**Work required:**
Write out each record below exactly, but not the pictures.

**Listed records:**

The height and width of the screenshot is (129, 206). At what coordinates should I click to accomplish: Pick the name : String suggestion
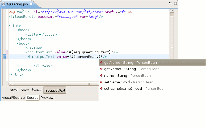click(152, 76)
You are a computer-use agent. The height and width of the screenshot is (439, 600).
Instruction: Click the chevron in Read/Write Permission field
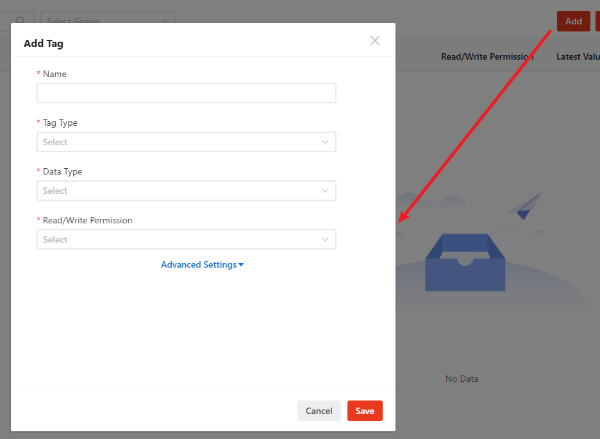[326, 239]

**Task response:**
The height and width of the screenshot is (129, 206). At what coordinates should I click to accomplish: Pick the name : String suggestion
click(152, 76)
You are a computer-use agent. The height and width of the screenshot is (439, 600).
Instruction: Click the chevron in Read/Write Permission field
[326, 239]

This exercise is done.